# TASK REQUIREMENTS
Put each line of the items below into a JSON list of strings, one string per line, leaving out blank lines and the pictures.

(Pointing items for text and elements)
↓↓↓

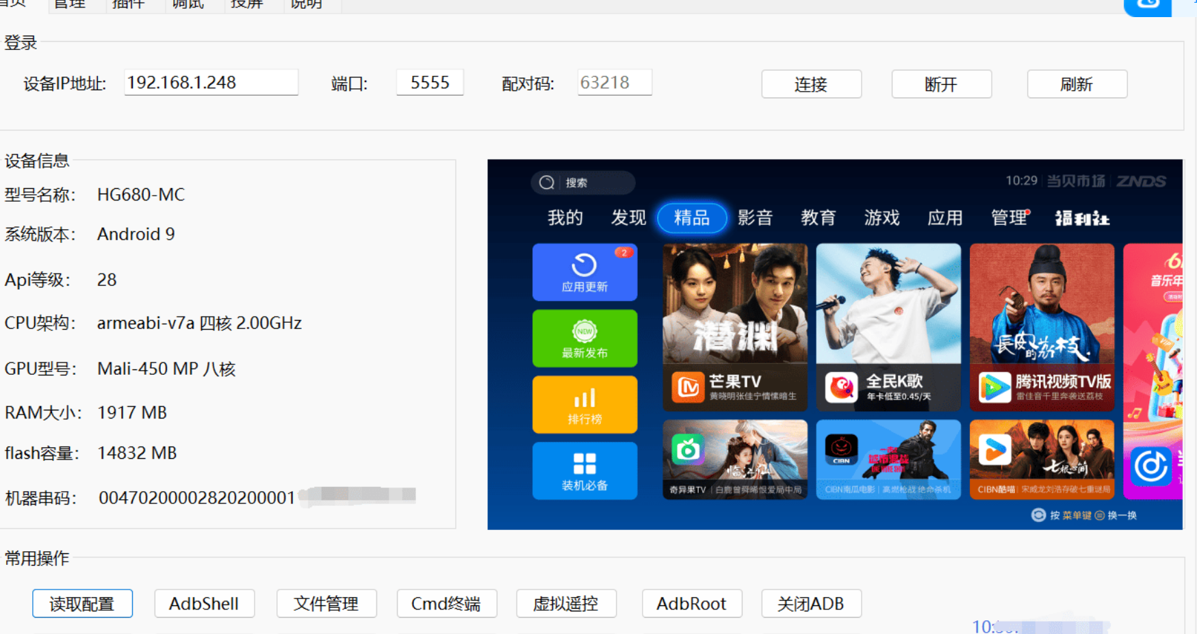Click 关闭ADB to close ADB
1197x634 pixels.
[811, 604]
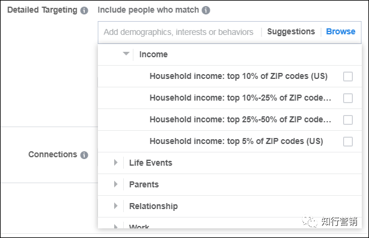Check Household income top 10%-25% option
Viewport: 369px width, 238px height.
click(348, 98)
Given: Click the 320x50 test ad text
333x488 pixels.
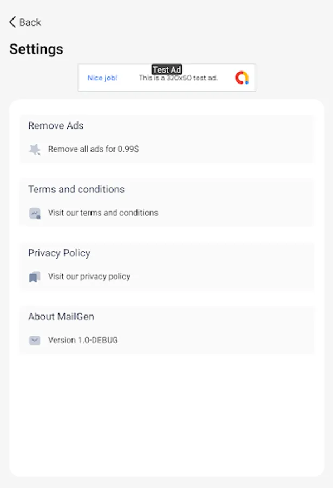Looking at the screenshot, I should coord(178,78).
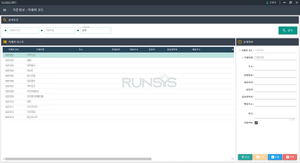Sort by the 거래처 코드 column header

click(14, 50)
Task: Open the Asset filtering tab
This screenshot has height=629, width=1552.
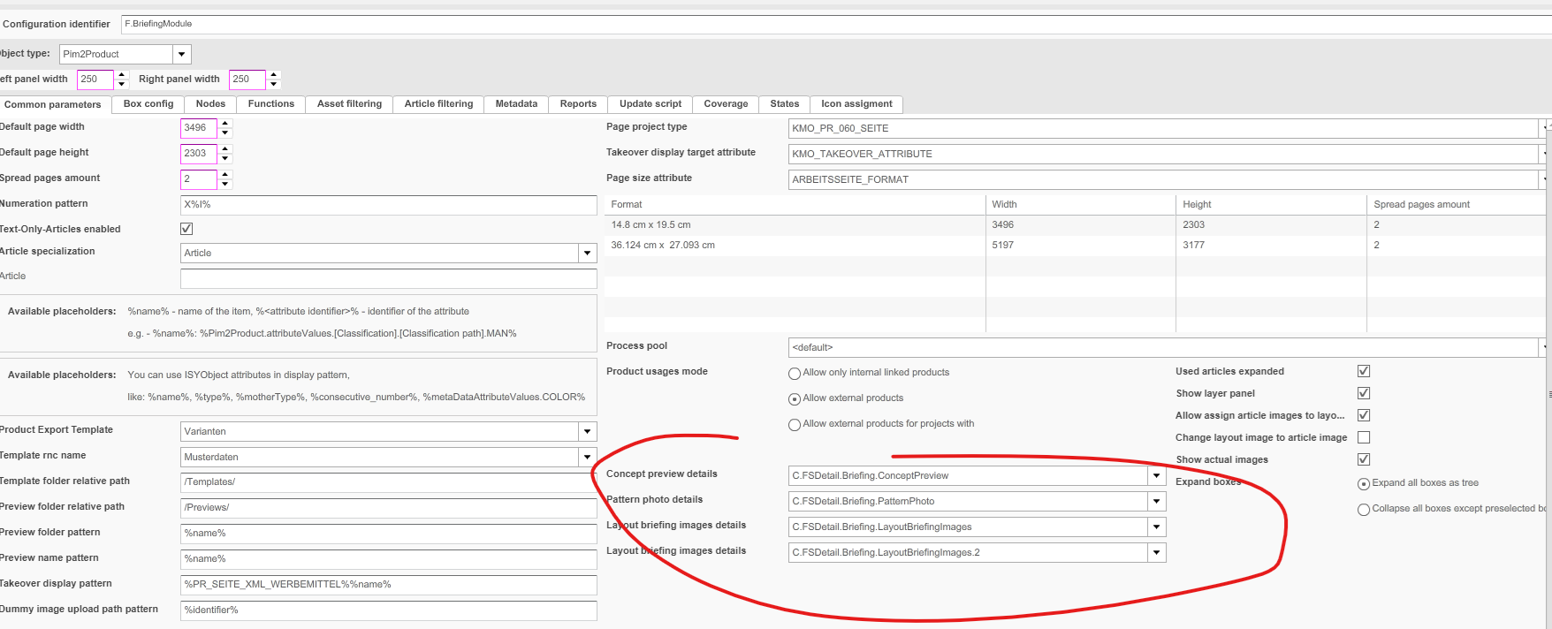Action: tap(349, 104)
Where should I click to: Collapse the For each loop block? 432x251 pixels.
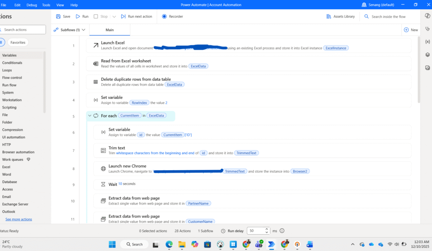pyautogui.click(x=89, y=116)
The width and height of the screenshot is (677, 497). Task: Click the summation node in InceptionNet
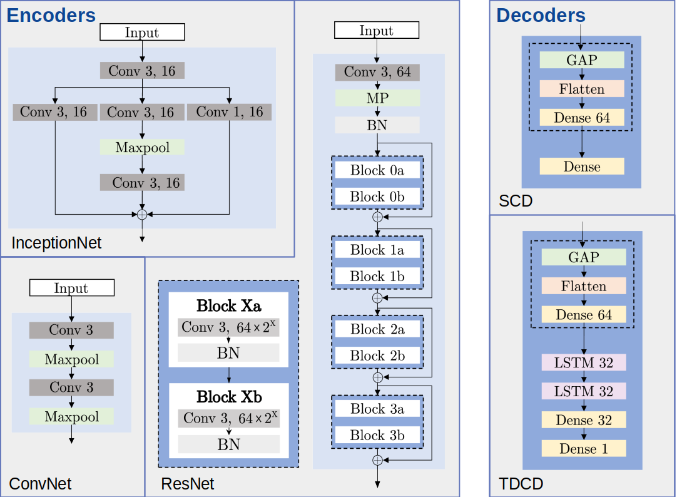pyautogui.click(x=142, y=214)
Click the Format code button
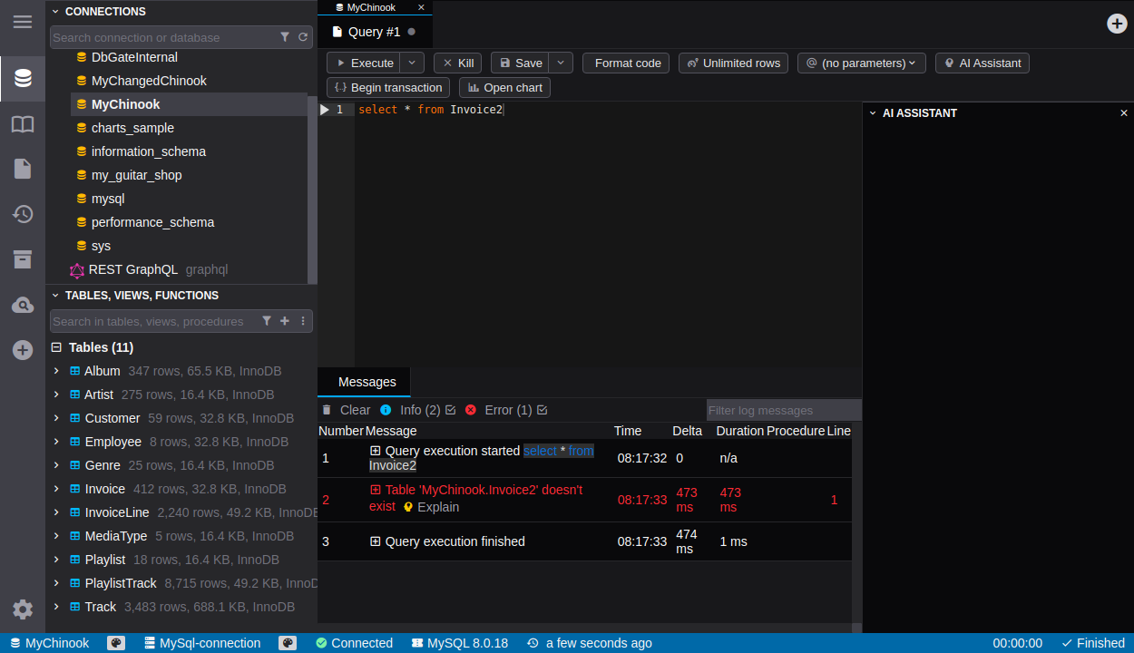The height and width of the screenshot is (653, 1134). pyautogui.click(x=627, y=63)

↑↑↑

# EXERCISE OUTPUT
[
  "Click 关闭ADB to close ADB",
  "1197x634 pixels.",
  "[811, 604]",
  "Check Household income top 10%-25% option",
  "Viewport: 369px width, 238px height.",
  "click(348, 98)",
  "Given: Click the 320x50 test ad text",
  "333x488 pixels.",
  "Looking at the screenshot, I should coord(178,78).",
  "Sort by the 거래처 코드 column header",
  "click(14, 50)",
  "Task: Open the Asset filtering tab",
  "This screenshot has height=629, width=1552.",
  "Action: tap(349, 104)",
  "Where should I click to: Collapse the For each loop block? 432x251 pixels.",
  "pyautogui.click(x=89, y=116)",
  "The width and height of the screenshot is (677, 497). Task: Click the summation node in InceptionNet",
  "pyautogui.click(x=142, y=214)",
  "Click the Format code button",
  "The height and width of the screenshot is (653, 1134). pyautogui.click(x=627, y=63)"
]